TBRS-associated mutations in DNMT3A cause GABAergic neuron hyperactivity.

a, Representative example traces of action potentials in C-WT (grey) or 882 (blue) GABAergic neurons induced by 1 second of stimulation. b, Quantification of maximum spike number across C-WT and 882 GABAergic neurons during 1 second of stimulation. c, Resting membrane potential of C-WT and 882 GABAergic neurons. d-e, Quantification of action potential (AP) characteristics, including (d) AP halfwidth and (e) AP height of C-WT and 882 GABAergic neurons. f-g, Measurements of (f) sodium (Na) current density at 0 mV and (g) transient outward current after voltage step, both normalized by capacitance (pA/pf).h, Example traces of current changes in C-WT and 882 GABAergic neurons during voltage step from -80 to -10 mV. i, Representative example traces of action potentials in WT (grey) or 904 (orange) GABAergic neurons induced by 1 second of stimulation. j, Quantification of maximum spike number, measured in both glutamatergic and GABAergic neurons (combined data analysis), during 1 second of stimulation.
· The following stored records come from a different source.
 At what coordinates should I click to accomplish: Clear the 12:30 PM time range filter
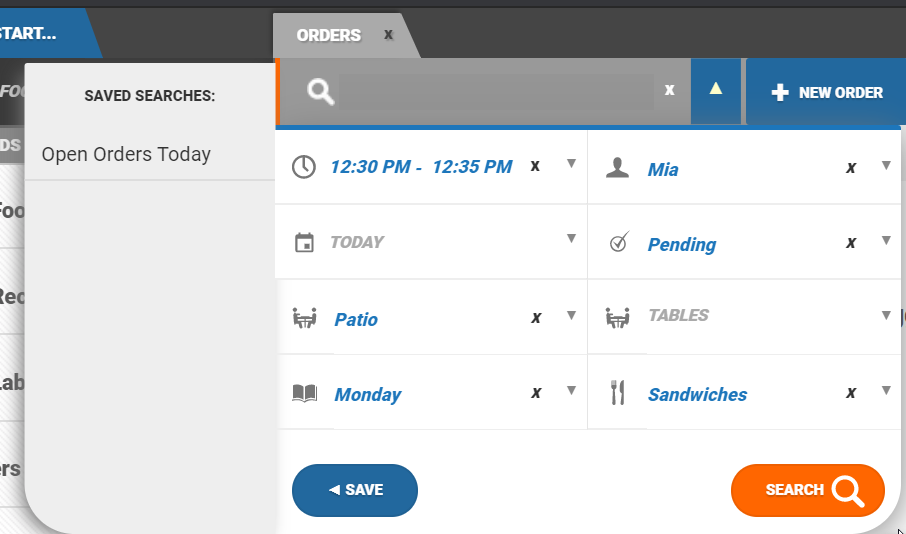pos(535,166)
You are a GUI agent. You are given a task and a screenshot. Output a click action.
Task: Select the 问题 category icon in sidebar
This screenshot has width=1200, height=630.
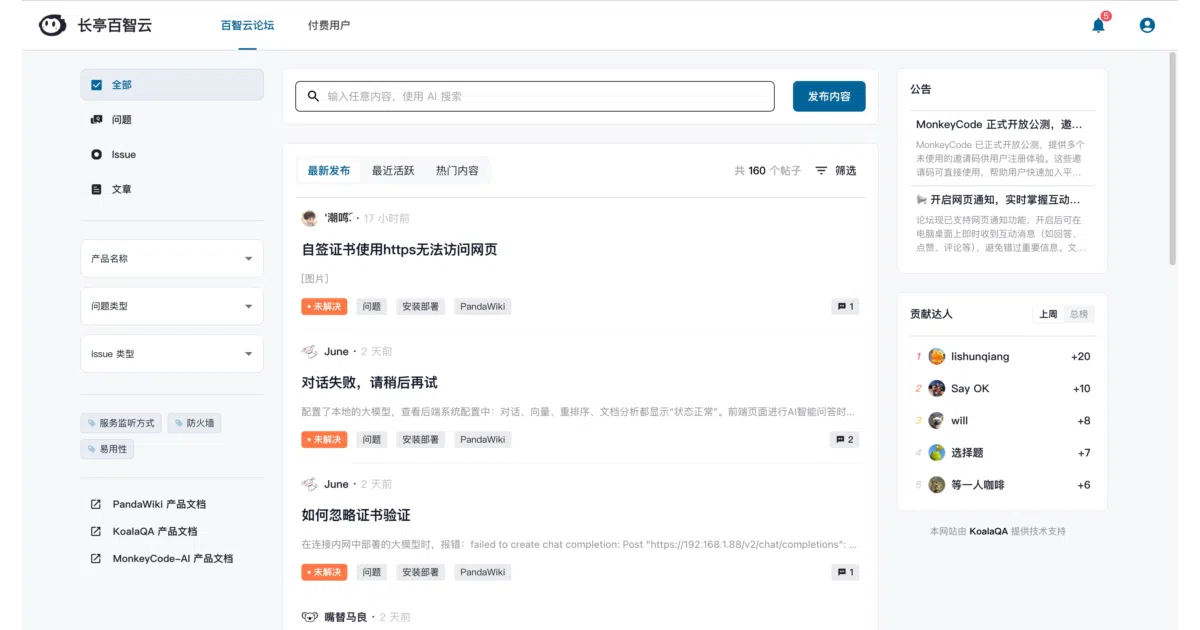click(97, 120)
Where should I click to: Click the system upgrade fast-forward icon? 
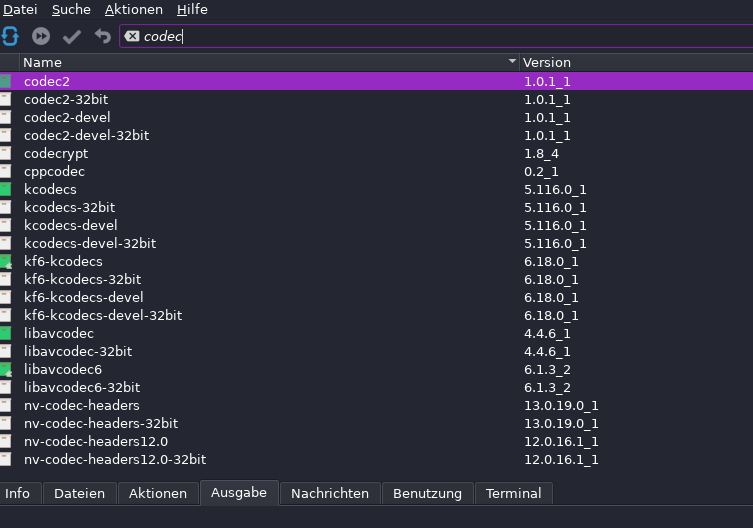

Significance was calculated by Rank Sum Test and results are presented as mean+/-SEM with data points representing measurements taken from individual neurons, *pValue<0.05;**pValue<0.01;***pValue<0.001.

TBRS neuronal network dysfunction is driven by GABAergic neuron hyperactivity.

a, Representative raster plots of LD-MEA activity in C-WT or 882 GABAergic/glutamatergic neuron co-cultures from early (D55, left) to late (D80, right) time points, with synchronized activity indicated by red boxes. b-d, Characteristics of C-WT and 882 neuronal networks, highlighting increased (b) firing rate (F1,6=6.579, pValue<0.05, n=4) and (c) frequency of network bursting (F1,6=12.18, pValue<0.05,n=4) in 882 neuronal networks with no substantial changes in (d) network burst duration. e-g, Representative raster plots of HD-MEA activity (e) assessing the contribution of TBRS GABAergic neurons to neuronal network dysfunction after 50 days of differentiation, highlighting effects of TBRS GABAergic neurons on (f) firing rate and (g) appearance of neuronal bursting activity. h-o, HD-MEA activity assessing the contribution of TBRS GABAergic neurons to neuronal network dysfunction after 82 days of differentiation. h-i, Representative raster plots and quantification of changes in firing rate in cultures containing TBRS GABAergic neurons. j-k, Characterization of neuronal bursting parameters altered by TBRS GABAergic neurons, including U) the number of spikes per burst and the (k) inter-spike-interval (ISI) between spikes within neuronal bursts. 1-o, Characterization of neuronal network parameters altered in the presence of TBRS GABAergic neurons, including network burst (I) frequency and (m) duration alongside the (n) proportion of activity within network bursts and the (o) ISi of spikes within network bursts. Data was analyzed by: two-way ANOVA, with posthoc Tukey’s multiple comparison testing (b-d), Student’s t-test (f,g,i,j,k,l,n) or Mann-Whitney test (m,o), versus isogenic controls. Data is represented as mean+/-SEM (b-d,f,g,i,j,k,l,n) with data points representing individual biological replicates (f,g,i,j,k,l,n) or as box-whisker plots with means indicated with dotted lines (m,o). For all experiments n=3 biological replicates; *pValue<0.05; **pValue<0.01; ***pValue<0.001;****pValue<0.0001; n.s.=not significant.